Instructor Development Committee
In the last committee meetings on 08-19-2019, we discussed the main findings from the Instructors Discussion Survey. The main observation is that the discussion sessions are well attended but only half of the sessions have notetakers. The satisfaction and host ratings are very positive. However, many sessions only have attendees who are doing checkout. The committee invites our attendees to participate by offering their help in taking notes, sharing their issues before and after the workshop, and providing their feedback to improve the session form. See more details in this blog post.
What you may have missed on the blog and mailing lists
In our blog, read about Malvika Sharan’s experience and take home from CarpentryConnect Manchester. On the Topicbox discuss channel, check these posts about looking for Carpentries members interested in developing an e-book and using other people’s materials in Carpentries lessons.
Tweet of the Week
rOpenSci Community Call on Reproducible Workflows at Scale with drake
This rOpenSci Community Call will take place on 24 September 2019 at 9:00 AM PDT (Find your local time) and will include a presentation by drake developer, Will Landau, and at least 20 minutes for Q & A. All are welcome to join. See the details and resources and invite your friends. No RSVP needed. You can enhance the maintainability, hygiene, speed, scale, and reproducibility of such projects with the drake R package. drake resolves the dependency structure of your analysis pipeline, skips tasks that are already up to date, executes the rest with optionally distributed computing, and organizes the output so you rarely have to think about data files. This talk demonstrates how to create and maintain a realistic machine learning project using drake-powered automation.
Library Carpentry BoF at RDA Plenary
Members of Library Carpentry, Limor Peer (Yale University), Thu-Mai Christian (University of North Carolina), and Florio Arguillas (Cornell University) will run a Birds of a Feather (BoF) session at the next Research Data Alliance (RDA) Plenary on 14 October 2019. At this meeting, they will introduce the topic of curating for FAIR and reproducible data and code, review environmental scan of existing relevant training and identify gaps, introduce the work of the CURE Consortium and elicit input on proposed standards, practices, and tools for curating for FAIR and reproducible data and code. More information about the BoF is available here. Join them in Helsinki or via remote participation.

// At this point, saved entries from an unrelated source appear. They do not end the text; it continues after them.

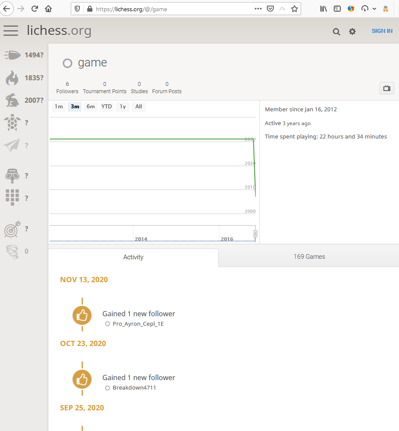Click the Horde pawn-grid icon
This screenshot has width=399, height=431.
tap(12, 198)
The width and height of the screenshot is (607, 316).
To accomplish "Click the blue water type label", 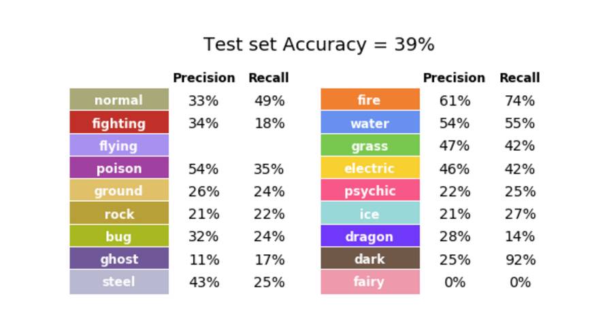I will (370, 123).
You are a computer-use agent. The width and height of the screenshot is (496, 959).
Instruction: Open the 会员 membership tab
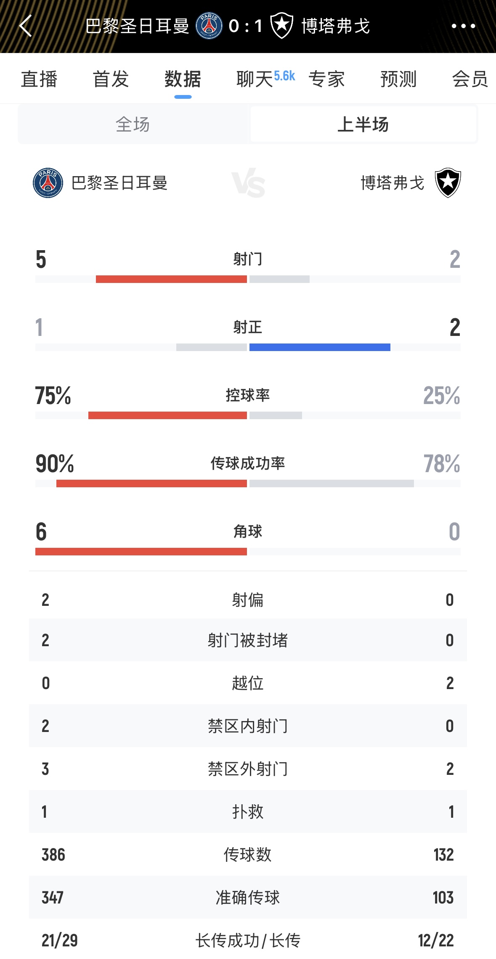pos(470,79)
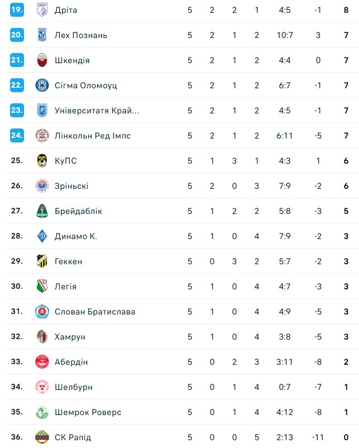Click the Шкендія team logo
Viewport: 359px width, 448px height.
pos(42,60)
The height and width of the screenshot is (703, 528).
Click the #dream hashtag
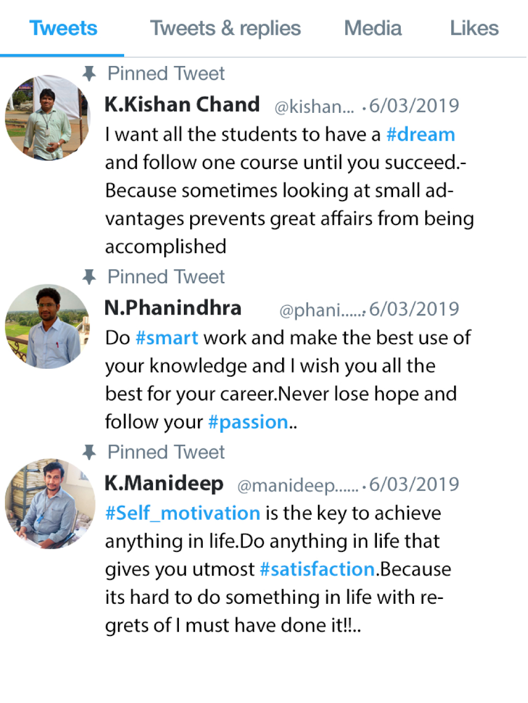[x=420, y=134]
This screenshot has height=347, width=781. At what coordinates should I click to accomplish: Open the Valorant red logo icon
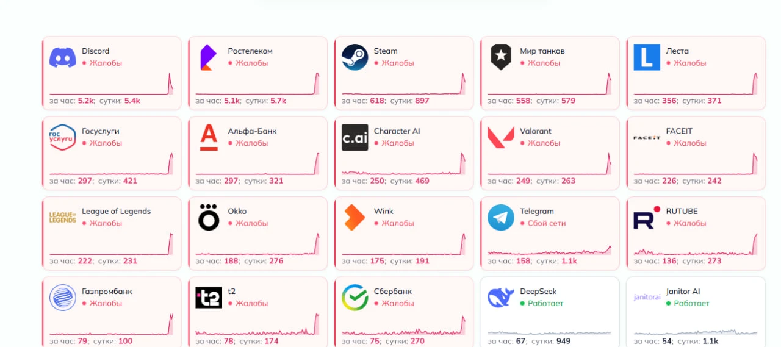[501, 138]
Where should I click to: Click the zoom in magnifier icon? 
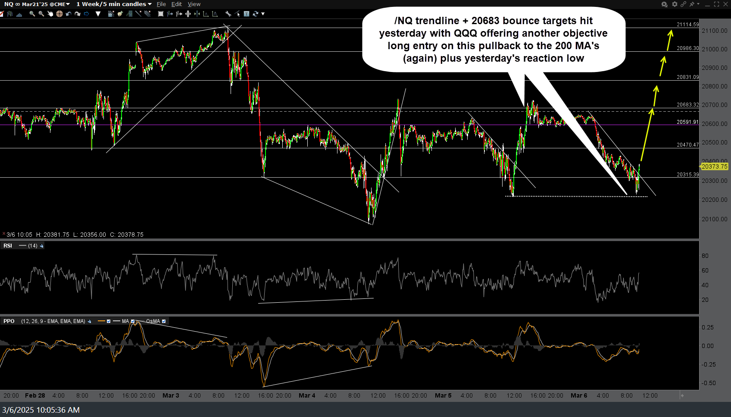click(32, 14)
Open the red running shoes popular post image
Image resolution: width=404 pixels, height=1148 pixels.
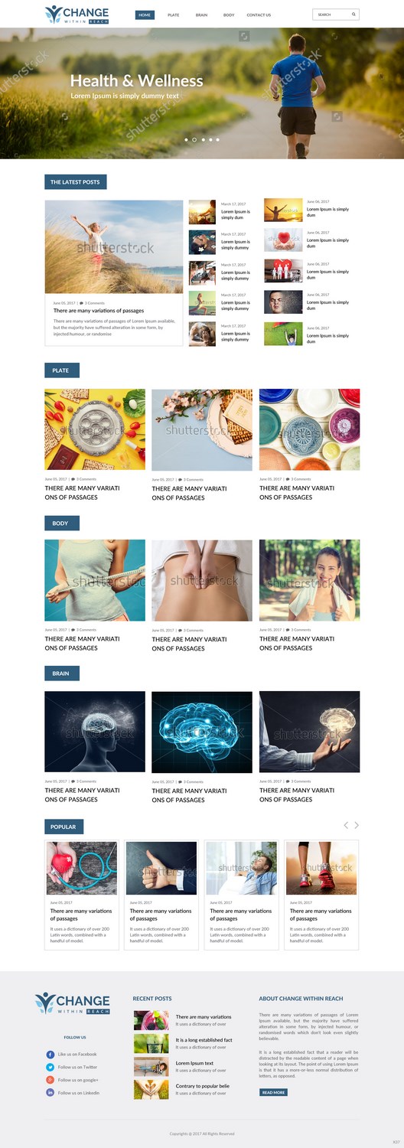click(321, 868)
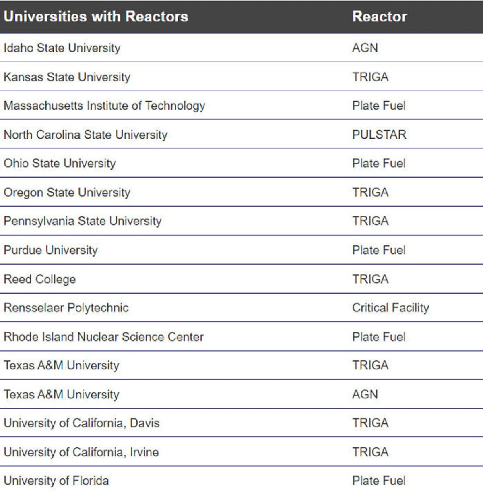Select the Oregon State University cell

coord(67,192)
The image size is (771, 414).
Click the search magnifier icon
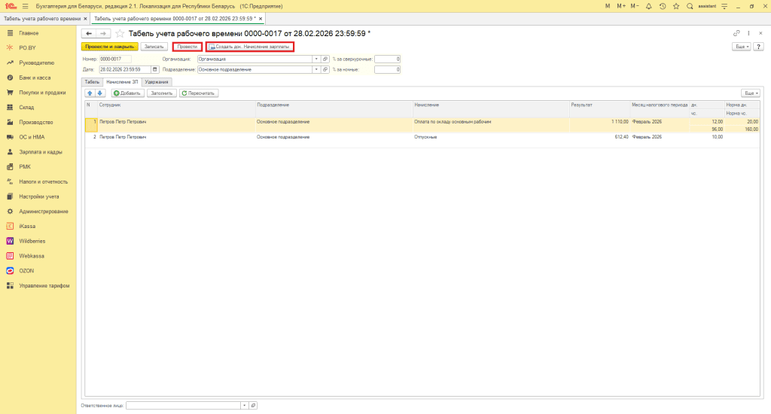tap(689, 6)
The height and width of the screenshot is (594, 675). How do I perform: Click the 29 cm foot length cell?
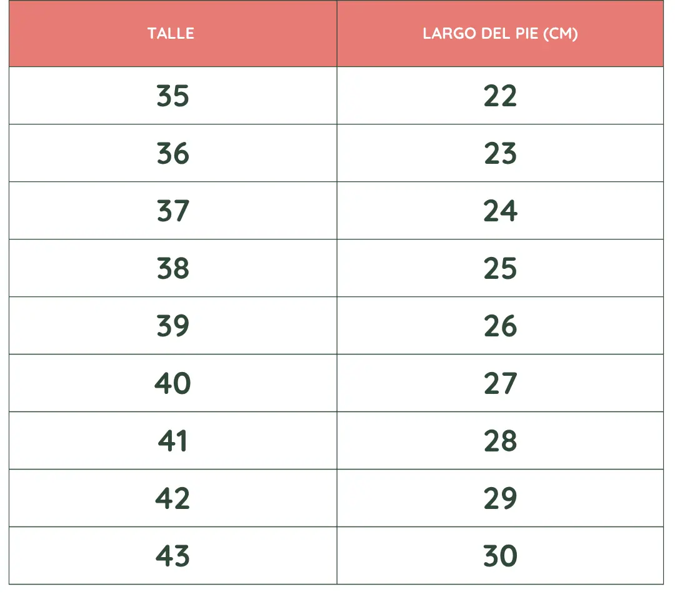pos(500,498)
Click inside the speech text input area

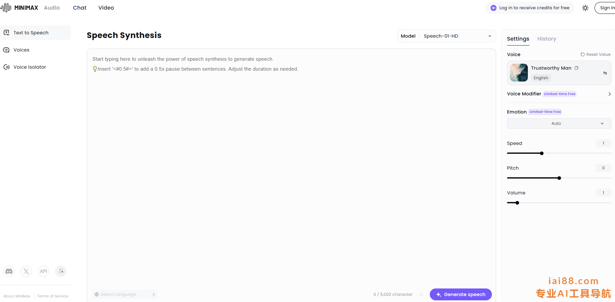coord(290,165)
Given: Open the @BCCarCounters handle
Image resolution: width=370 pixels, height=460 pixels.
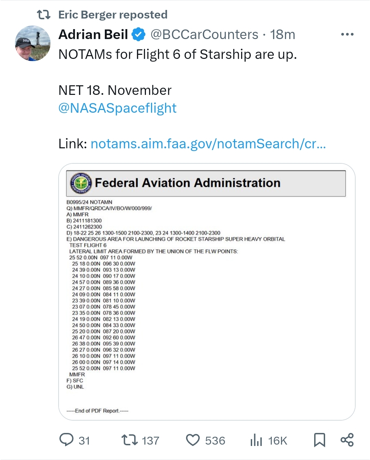Looking at the screenshot, I should coord(204,35).
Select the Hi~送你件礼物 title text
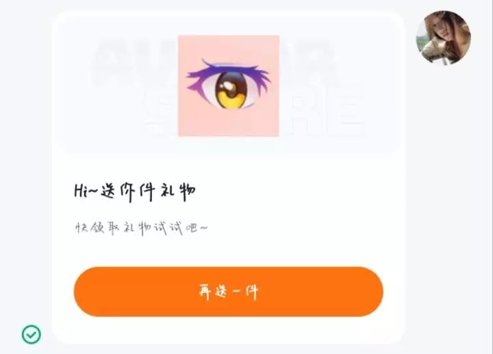 pos(135,191)
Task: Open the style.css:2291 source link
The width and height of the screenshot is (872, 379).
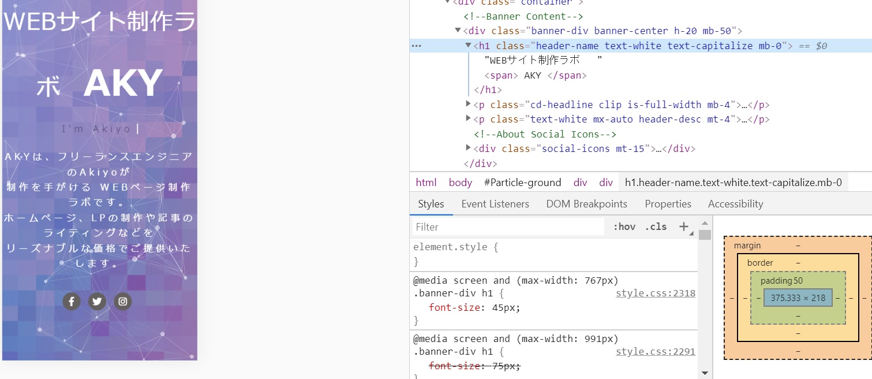Action: coord(655,352)
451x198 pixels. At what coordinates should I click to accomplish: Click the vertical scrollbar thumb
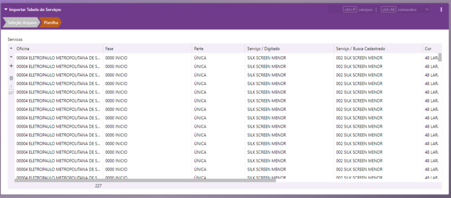440,57
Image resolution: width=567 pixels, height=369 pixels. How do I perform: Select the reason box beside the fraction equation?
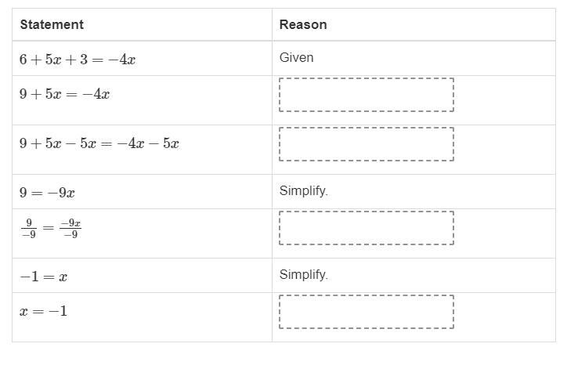pos(367,228)
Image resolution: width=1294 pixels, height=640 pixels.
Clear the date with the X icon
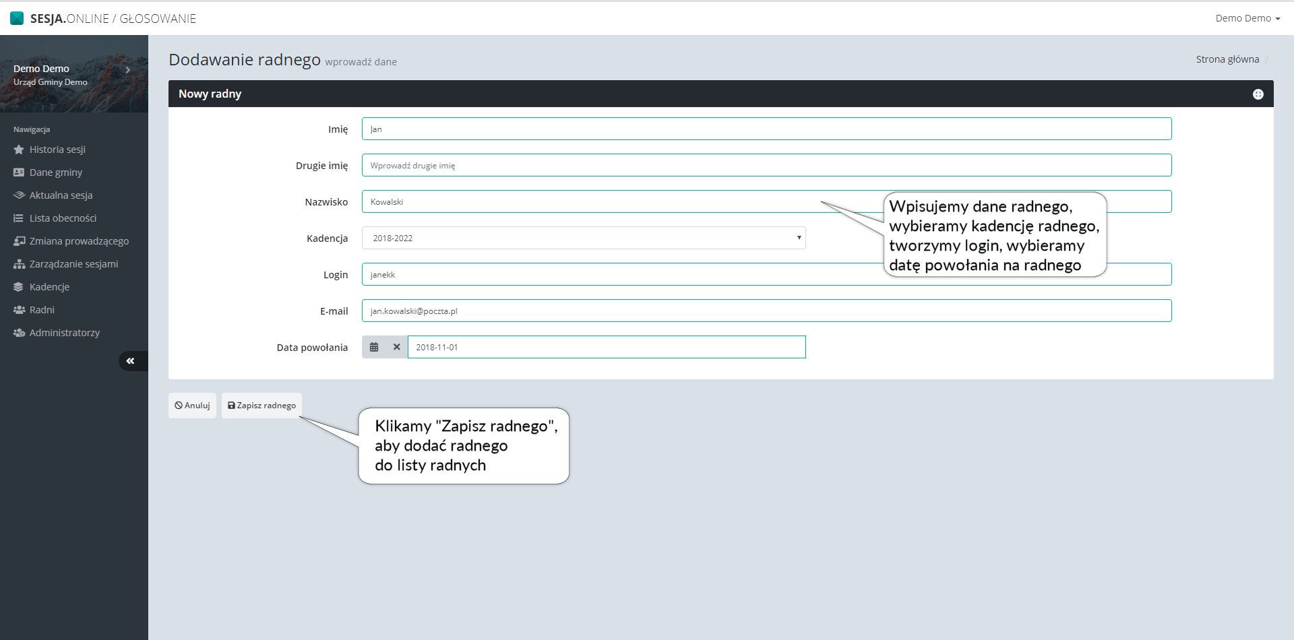click(396, 347)
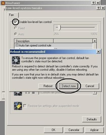Viewport: 106px width, 135px height.
Task: Click the list scrollbar up arrow
Action: click(95, 41)
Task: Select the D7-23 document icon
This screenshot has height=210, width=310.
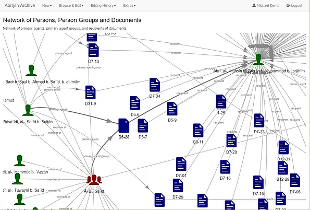Action: [259, 120]
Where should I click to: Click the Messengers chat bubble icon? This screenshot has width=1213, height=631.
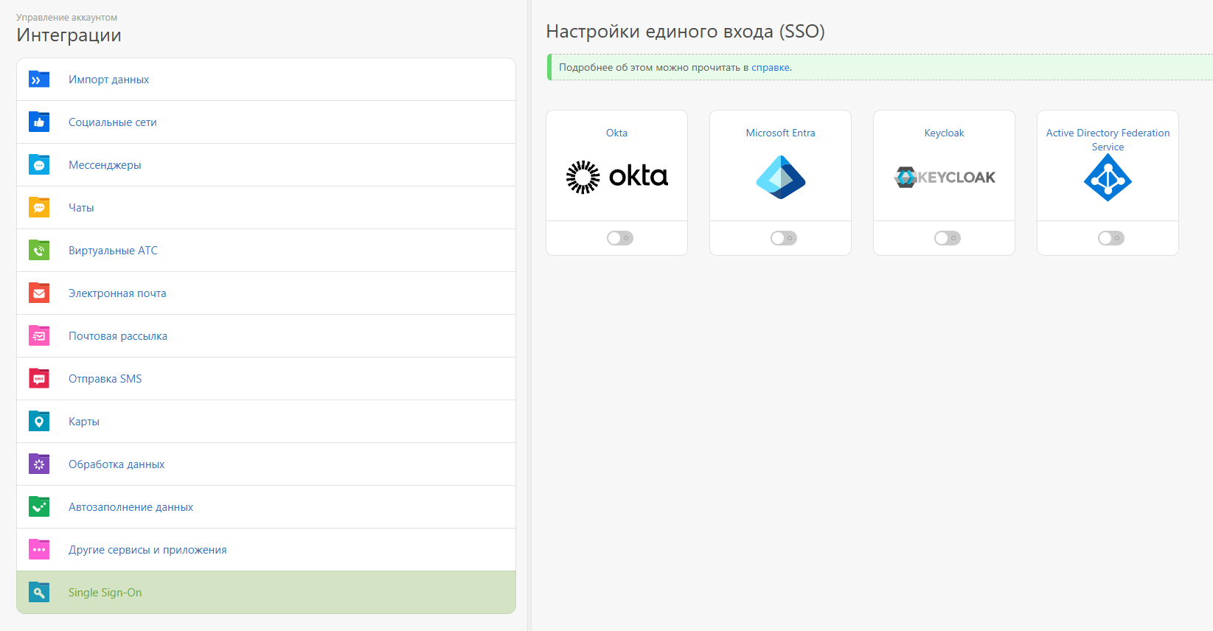(x=38, y=164)
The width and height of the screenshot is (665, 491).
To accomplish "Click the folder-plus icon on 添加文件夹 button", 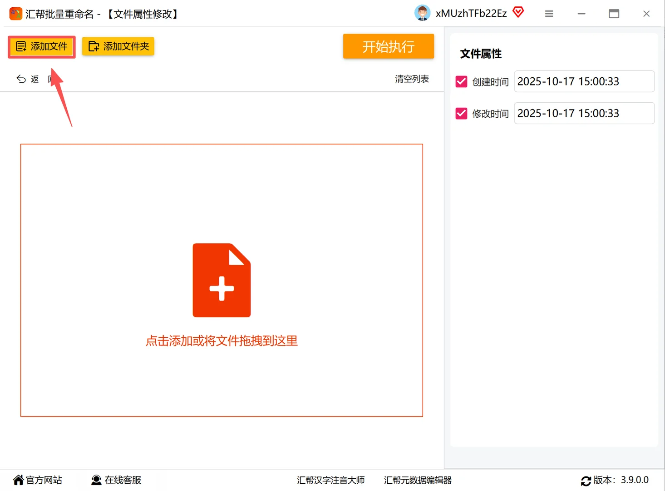I will (94, 46).
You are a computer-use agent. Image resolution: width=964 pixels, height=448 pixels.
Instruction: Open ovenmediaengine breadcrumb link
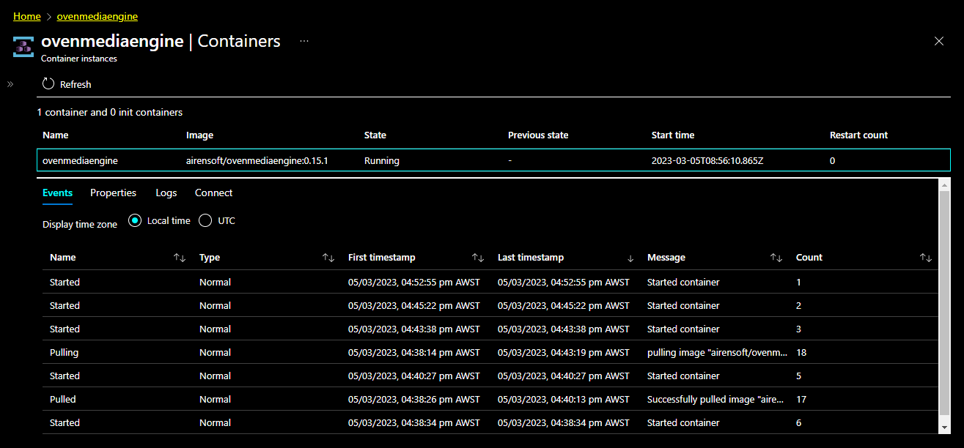click(x=97, y=15)
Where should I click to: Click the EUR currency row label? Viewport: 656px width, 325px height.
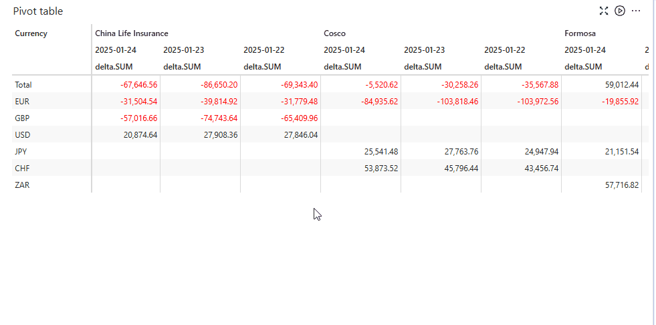[22, 102]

Toolshed (Posts from our Past)
In September 2017, the merger of Software Carpentry and Data Carpentry was approved by the Software Carpentry and Data Carpentry steering committees to bring these two programs into a single umbrella project with associated lesson programs (blog post). In September 2018, a major update in The Carpentries Code of Conduct was released, providing examples of both beneficial and unwanted behaviour, including changes regarding evaluating intent. Otter Tech provided their consultation and incident response training for our CoC committee (see this blog post). The first CarpentryConnect concluded on 7 September 2018 in Johannesburg, South Africa, where 80 people learned computational skills and over 40 new instructors were trained.